United States District Court, E.D. California
ORDER ON DEFENDANT'S RULE 52(c) MOTION AND FINDINGS OF FACT AND CONCLUSIONS OF LAW (Doc. No. 73.)
ANTHONY W. ISHII, Senior District Judge.
On January 27, 2015, a bench trial began in this matter. Plaintiffs presented all of their evidence that day, and Defendant moved for a directed verdict under Rule 52(c). The Court set a briefing schedule on Defendant's Rule 52 motion. All briefing has now been received. The only cause of action at issue is for malicious prosecution under California law. For the reasons that follow, Defendant's motion will be granted and this case will close.
Defendant argues that Plaintiffs cannot establish the necessary elements of a malicious prosecution claim. First, Defendant argues that there is no vicarious liability for malicious prosecution claims, and there is no evidence that Defendant was involved in or was aware of the events in the subrogation case. Second, the underlying state court case did not have a favorable termination. Instead of a termination on the merits, the case was dismissed because Defendant could not send a representative to the settlement conference and Defendant wished to avoid sanctions. Third, based on the police report in this case, Defendant had probable cause to bring the state court case. Finally, there is no evidence that Defendant acted with malice.
Plaintiffs argue that judgment in favor of Defendant is improper. The evidence shows that Defendant knew about the lawsuit and endorsed it. Defendant was the only named plaintiff in the underlying state court proceeding. There was a favorable termination because Defendant unilaterally dismissed its case. In the Findings and Recommendations ("F&R") of January 6, 2014, it was acknowledged that Plaintiffs met this requirement. Thus, this element is no longer in contention. There was no probable cause because Plaintiffs informed Defendant and provided documentation that they were not the owners of the car that was involved in the hit and run accident. Finally, an improper motive is apparent because Defendant was aware that Plaintiffs did not own the vehicle, yet they continued to pursue a lawsuit against them.

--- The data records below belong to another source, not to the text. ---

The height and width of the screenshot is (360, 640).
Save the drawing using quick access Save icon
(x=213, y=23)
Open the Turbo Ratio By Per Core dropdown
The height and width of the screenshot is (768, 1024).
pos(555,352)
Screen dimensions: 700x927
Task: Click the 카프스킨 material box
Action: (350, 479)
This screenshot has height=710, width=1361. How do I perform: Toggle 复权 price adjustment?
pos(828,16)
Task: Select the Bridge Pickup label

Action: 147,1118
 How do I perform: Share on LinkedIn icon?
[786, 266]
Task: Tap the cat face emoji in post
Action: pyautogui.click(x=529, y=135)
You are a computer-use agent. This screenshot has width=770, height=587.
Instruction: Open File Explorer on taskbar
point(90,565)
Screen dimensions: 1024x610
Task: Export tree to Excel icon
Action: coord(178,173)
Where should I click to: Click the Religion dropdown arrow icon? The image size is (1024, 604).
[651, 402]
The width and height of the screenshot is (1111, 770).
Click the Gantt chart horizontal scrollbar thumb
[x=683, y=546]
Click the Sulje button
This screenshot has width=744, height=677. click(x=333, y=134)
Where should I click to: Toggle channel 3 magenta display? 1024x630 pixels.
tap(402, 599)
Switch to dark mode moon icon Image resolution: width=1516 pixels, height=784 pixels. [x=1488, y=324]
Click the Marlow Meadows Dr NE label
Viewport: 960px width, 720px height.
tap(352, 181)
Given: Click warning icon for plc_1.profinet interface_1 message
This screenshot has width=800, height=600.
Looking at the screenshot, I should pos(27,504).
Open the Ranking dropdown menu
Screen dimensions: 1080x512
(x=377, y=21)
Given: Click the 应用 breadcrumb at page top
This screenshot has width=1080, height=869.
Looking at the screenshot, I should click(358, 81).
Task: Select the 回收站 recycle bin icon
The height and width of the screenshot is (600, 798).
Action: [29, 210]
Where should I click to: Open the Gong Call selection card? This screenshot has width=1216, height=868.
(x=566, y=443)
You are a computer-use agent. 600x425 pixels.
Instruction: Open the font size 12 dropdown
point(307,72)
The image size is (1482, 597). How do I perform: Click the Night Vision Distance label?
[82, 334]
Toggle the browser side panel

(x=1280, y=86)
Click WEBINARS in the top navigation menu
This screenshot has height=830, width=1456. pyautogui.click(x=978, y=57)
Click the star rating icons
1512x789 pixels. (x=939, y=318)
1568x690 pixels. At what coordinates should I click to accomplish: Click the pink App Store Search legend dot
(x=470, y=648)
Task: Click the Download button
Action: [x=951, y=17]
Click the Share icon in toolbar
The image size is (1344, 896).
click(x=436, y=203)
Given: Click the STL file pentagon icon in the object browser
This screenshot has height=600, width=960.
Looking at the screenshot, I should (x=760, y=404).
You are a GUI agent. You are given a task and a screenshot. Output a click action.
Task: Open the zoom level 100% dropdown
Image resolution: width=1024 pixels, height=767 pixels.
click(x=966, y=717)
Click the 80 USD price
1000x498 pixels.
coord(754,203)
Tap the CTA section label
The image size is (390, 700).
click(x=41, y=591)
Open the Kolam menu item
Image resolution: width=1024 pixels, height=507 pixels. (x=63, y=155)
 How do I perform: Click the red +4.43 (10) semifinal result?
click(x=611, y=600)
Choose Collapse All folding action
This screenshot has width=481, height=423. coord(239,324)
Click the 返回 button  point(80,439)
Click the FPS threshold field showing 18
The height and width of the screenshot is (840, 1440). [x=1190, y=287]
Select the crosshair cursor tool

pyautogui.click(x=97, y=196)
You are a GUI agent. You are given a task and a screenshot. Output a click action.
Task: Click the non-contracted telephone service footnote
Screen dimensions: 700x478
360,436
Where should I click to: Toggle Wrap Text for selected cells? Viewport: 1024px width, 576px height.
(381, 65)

Legal Framework - Federal Rule of Civil Procedure 52(c)
"If a party has been fully heard on an issue during a nonjury trial and the court finds against the party on that issue, the court may enter judgment against the party on a claim or defense that, under the controlling law, can be maintained or defeated only with a favorable finding on that issue.... A judgment on partial findings must be supported by findings of fact and conclusions of law as required by Rule 52(a)."
Legal Standard - Malicious Prosecution
A malicious prosecution plaintiff must show that a prior civil action: (1) was commenced by or at the direction of the defendant; (2) was pursued to a legal termination in the plaintiff's favor; (3) was brought without probable cause; and (4) was initiated with malice. See Casa Herrera, Inc. v. Beydoun, 32 Cal.4th 336, 341 (2004); Jay v. Mahaffey, 218 Cal.App.4th 1522, 1539 (2013); Drummond v. Desmarias, 176 Cal.App.4th 439, 449 (2009). "[A] principal who personally engages in no misconduct may be vicariously liable for an act of malicious prosecution committed by an agent within the course and scope of the agency.... Likewise, a corporation may be liable for an act of malicious prosecution committed within the scope of its agent's authority to act for and on behalf of the corporation." Downey Venture v. LMI Ins. Co., 66 Cal.App.4th 478, 513 (1998).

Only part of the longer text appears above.